[Entries taken from a collection]
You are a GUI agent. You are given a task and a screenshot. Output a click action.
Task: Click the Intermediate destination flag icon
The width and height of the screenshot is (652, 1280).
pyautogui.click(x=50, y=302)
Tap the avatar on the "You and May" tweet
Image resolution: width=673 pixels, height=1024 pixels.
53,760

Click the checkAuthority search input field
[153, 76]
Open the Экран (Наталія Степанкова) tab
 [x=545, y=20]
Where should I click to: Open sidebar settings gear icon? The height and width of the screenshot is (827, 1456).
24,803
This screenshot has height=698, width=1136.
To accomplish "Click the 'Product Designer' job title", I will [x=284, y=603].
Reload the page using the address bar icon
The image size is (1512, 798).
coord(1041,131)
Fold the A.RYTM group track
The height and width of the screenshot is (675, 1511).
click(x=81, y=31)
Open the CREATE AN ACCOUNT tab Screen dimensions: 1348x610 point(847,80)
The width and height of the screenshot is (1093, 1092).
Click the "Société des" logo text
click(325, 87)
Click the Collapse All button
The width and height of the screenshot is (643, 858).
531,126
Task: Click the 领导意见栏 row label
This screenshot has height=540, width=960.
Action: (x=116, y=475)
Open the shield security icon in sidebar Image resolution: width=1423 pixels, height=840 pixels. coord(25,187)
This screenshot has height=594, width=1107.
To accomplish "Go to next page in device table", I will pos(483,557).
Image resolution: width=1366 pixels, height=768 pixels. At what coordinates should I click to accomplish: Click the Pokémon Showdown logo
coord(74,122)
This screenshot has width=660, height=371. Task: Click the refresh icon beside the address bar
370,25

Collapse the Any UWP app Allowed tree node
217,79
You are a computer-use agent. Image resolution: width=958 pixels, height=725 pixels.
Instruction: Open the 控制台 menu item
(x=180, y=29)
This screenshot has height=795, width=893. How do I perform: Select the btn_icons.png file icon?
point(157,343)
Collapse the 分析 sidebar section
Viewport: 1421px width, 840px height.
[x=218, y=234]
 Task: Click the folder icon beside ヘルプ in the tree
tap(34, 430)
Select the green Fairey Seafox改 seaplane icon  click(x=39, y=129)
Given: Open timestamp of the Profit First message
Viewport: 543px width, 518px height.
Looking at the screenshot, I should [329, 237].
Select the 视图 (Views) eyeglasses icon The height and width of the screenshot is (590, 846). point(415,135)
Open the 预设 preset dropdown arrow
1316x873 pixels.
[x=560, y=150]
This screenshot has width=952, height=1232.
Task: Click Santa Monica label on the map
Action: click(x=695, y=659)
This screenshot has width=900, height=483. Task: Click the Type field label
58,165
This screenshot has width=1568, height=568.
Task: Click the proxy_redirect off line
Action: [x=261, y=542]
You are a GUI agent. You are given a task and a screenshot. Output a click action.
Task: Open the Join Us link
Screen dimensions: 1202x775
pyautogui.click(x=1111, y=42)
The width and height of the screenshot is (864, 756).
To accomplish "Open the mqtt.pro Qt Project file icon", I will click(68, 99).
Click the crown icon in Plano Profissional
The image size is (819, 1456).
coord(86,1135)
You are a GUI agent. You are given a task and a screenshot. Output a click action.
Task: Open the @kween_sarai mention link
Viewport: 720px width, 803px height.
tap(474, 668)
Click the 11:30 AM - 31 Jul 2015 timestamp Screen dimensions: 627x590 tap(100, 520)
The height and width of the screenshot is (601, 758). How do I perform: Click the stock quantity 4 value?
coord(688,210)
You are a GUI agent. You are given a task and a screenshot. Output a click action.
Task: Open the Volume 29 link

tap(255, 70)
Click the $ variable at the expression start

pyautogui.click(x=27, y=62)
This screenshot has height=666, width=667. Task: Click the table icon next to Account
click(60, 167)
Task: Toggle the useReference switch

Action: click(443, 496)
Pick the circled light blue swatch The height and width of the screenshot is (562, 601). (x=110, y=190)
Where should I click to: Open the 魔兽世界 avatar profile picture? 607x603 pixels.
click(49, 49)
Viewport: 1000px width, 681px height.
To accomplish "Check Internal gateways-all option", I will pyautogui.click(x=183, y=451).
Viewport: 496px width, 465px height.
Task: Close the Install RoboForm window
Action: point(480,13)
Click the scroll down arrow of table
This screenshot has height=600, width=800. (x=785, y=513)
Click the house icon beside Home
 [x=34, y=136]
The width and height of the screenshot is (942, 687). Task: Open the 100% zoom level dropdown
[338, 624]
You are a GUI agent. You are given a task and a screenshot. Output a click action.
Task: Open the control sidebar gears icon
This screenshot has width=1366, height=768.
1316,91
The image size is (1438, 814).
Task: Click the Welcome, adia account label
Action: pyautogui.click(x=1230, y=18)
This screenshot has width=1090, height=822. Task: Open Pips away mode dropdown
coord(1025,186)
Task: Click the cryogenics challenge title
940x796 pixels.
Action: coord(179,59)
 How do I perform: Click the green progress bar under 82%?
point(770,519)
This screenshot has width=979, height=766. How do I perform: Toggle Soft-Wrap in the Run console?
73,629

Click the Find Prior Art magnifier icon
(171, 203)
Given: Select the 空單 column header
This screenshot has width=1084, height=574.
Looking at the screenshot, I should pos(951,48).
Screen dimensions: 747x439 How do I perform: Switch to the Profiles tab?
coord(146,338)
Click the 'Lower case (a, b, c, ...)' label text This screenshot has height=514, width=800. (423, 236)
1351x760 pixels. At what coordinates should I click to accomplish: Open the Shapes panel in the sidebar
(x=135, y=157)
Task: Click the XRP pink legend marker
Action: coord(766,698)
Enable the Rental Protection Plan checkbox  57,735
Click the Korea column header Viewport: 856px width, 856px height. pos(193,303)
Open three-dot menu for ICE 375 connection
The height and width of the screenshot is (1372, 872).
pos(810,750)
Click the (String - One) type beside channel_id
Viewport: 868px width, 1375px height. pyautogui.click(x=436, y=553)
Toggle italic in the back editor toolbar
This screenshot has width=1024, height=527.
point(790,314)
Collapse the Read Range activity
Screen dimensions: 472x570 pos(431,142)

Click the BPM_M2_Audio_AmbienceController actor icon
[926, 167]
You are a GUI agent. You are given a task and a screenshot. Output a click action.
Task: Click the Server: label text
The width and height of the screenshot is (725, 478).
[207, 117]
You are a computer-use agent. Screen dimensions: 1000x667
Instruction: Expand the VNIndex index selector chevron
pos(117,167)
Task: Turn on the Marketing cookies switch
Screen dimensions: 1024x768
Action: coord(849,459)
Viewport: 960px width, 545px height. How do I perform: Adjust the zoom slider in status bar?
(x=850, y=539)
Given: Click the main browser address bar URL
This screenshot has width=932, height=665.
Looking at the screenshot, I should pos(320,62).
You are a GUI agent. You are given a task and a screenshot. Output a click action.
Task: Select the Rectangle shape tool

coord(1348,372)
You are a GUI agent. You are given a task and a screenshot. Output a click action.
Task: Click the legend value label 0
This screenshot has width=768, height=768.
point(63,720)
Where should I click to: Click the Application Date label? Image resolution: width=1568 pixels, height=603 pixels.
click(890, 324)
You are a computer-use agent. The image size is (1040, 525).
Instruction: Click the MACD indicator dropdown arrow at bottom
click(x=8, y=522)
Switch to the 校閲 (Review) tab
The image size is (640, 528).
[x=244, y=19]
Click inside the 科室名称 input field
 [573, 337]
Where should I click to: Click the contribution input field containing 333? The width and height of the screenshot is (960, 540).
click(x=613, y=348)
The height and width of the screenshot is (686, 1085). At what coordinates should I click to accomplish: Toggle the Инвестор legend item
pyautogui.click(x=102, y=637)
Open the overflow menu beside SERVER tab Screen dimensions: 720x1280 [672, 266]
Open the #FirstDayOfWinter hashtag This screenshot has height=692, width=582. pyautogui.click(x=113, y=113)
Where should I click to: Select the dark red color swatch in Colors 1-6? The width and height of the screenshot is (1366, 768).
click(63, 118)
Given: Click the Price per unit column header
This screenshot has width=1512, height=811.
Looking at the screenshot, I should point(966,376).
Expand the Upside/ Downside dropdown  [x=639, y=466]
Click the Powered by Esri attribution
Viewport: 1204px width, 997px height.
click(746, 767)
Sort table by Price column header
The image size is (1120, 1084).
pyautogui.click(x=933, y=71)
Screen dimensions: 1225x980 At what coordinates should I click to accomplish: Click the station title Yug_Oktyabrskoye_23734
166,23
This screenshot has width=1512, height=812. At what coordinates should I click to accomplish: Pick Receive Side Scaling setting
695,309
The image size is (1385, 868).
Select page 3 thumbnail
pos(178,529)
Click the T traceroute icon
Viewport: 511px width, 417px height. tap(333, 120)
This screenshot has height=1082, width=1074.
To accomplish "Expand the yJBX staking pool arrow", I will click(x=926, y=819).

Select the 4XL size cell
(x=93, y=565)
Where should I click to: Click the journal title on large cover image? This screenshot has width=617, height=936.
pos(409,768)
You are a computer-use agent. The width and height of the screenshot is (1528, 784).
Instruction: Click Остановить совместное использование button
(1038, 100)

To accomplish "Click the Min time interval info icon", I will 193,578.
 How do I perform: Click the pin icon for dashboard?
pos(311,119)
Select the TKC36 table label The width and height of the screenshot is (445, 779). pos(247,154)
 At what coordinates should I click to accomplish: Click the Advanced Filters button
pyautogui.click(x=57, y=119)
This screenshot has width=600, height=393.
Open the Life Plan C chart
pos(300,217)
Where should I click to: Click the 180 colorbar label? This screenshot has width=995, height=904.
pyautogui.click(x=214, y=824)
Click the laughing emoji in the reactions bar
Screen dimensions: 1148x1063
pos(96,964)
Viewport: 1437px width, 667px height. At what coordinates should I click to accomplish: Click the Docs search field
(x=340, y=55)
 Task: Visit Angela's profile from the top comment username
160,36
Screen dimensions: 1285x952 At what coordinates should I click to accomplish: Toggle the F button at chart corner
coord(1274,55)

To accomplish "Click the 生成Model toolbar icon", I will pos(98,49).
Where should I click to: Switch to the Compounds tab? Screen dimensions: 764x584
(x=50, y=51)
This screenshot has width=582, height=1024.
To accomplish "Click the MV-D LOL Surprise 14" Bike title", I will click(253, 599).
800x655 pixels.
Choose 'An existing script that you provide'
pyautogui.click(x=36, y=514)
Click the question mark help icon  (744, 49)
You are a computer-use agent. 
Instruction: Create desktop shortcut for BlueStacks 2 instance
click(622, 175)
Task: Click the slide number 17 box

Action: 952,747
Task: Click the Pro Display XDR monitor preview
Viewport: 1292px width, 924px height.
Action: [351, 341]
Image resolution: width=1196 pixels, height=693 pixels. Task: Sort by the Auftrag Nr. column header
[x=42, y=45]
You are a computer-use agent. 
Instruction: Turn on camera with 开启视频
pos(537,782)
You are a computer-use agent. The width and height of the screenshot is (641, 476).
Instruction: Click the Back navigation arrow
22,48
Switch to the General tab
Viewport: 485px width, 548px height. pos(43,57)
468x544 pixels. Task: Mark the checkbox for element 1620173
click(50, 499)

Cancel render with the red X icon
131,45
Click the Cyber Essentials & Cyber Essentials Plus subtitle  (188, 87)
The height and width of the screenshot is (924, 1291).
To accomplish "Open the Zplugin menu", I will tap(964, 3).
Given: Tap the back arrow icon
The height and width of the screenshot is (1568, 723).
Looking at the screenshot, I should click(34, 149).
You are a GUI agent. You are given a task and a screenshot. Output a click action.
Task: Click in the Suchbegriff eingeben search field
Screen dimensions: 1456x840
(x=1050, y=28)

WHAT YOU ARE ASKED TO DO:
In the entries above, find the line with "Task: Click the legend value label 0" and the line with "You are a computer-use agent. The image", then set down exactly those two and every line between them, nothing else.

ANSWER BOX:
Task: Click the legend value label 0
This screenshot has width=768, height=768.
point(63,720)
Where should I click to: Click the Application Date label? Image resolution: width=1568 pixels, height=603 pixels.
click(890, 324)
You are a computer-use agent. The image size is (1040, 525).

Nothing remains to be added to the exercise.